Условие задания:
Ответьте по беседе о Толстом, приведенной ниже, на три вопроса:
1. Кто открыл у Толстого остранение?
2. Кто обнаружил диалектику души у молодого Толстого?
3. В какой повести появляется философская формула Толстого и какой писатель очень любил это место?

Исходный текст:
------------------------------------------------------------
Пока что нам удалось немногое и самое общее, так сказать: связать известную трактовку Толстого как русской крестьянской стихии, крестьянской революции, если угодно, с некоторыми художественными особенностями его творчества.
И. Т.: Соединить Ленина с Левидовым.
Б. П.: Да, увязать этот патриархальный крестьянский антикультурный бунт с разоблачающим психологизмом толстовского творчества. Знаменитое толстовское остранение, открытое у него Шкловским, мы истолковали как черту глубинной крестьянской психологии, недоверия мужика к барским культурным затеям. Хоть бы и к литературе. Помните главную черту пресловутой диалектики души, обнаруженной у молодого Толстого Чернышевским? Персонаж Толстого думает одно, говорит другое, делает третье. Герой не совпадает с самим собой, отсюда такая сложная глубина в мотивациях толстовских героев. Более того, Толстой идет дальше, и он отказывается от каких-либо определенных суждений. У него получается, что вообще ни о чем нельзя достоверно высказаться. У него, у Толстого, даже формула соответствующая появляется, философская, если угодно, формула, причем достаточно рано, в повести пятидесятых годов «Люцерн». Вот давайте это процитируем, Томас Манн очень это место любил:
Ежели бы только человек выучился не судить и не мыслить резко и положительно и не давать ответы на вопросы, данные ему только для того, чтобы они вечно оставались вопросами! Ежели бы только он понял, что всякая мысль и ложна, и справедлива! Ложна односторонностью, по невозможности человека обнять всей истины, и справедлива по выражению одной стороны человеческих стремлений. Сделали себе подразделения в этом вечном движущемся, бесконечном, бесконечно перемешанном хаосе добра и зла, провели воображаемые черты по этому морю и ждут, что море так и разделится. Точно нет мильонов других подразделений совсем с другой точки зрения, в другой плоскости. <…> И кто определит мне, что́ свобода, что́ деспотизм, что́ цивилизация, что́ варварство? И где границы одного и другого? У кого в душе так непоколебимо это мерило добра и зла, чтобы он мог мерить им бегущие запутанные факты? У кого так велик ум, чтоб хотя в неподвижном прошедшем обнять все факты и свесить их? И кто видел такое состояние, в котором бы не было добра и зла вместе? И почему я знаю, что вижу больше одного, чем другого, не оттого, что стою не на настоящем месте?
------------------------------------------------------------
Собранные записи данных
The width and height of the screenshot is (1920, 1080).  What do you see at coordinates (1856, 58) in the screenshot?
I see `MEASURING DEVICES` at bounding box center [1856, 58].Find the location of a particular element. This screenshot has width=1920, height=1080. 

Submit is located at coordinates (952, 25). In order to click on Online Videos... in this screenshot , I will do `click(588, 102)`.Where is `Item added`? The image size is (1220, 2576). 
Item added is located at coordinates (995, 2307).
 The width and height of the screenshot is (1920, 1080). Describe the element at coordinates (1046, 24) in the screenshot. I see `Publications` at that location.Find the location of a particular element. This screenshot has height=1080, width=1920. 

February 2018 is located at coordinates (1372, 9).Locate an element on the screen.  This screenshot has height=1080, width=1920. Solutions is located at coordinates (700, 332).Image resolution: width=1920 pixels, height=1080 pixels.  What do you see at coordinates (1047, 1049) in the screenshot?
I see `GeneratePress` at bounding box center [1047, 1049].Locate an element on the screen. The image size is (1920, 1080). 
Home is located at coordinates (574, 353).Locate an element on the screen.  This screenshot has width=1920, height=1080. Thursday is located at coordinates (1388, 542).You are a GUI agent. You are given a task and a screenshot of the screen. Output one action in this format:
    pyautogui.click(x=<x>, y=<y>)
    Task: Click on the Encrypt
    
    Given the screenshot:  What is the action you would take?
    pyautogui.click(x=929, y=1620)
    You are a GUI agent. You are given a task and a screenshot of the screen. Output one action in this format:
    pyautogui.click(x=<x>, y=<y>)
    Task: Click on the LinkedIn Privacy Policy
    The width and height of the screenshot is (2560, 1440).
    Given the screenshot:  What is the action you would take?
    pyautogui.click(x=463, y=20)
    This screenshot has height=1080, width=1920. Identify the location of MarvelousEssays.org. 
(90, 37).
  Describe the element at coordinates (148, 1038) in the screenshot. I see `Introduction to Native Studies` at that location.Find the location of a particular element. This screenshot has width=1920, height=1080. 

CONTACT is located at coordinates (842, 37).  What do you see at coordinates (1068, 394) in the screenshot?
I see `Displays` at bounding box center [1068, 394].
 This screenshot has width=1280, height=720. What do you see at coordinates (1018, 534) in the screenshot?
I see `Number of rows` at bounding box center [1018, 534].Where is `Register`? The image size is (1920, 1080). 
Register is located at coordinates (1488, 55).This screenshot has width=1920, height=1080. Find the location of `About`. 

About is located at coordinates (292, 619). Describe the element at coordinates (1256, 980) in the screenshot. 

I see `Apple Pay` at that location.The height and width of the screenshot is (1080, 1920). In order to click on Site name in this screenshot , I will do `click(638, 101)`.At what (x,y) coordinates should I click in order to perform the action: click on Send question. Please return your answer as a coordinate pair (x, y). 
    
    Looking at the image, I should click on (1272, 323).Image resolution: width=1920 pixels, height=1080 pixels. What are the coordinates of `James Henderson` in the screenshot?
------------------------------------------------------------
Результат выполнения:
1. Остранение у Толстого открыл Шкловский.
2. Диалектику души у молодого Толстого обнаружил Чернышевский.
3. Формула появляется в повести пятидесятых годов «Люцерн», и это место очень любил Томас Манн.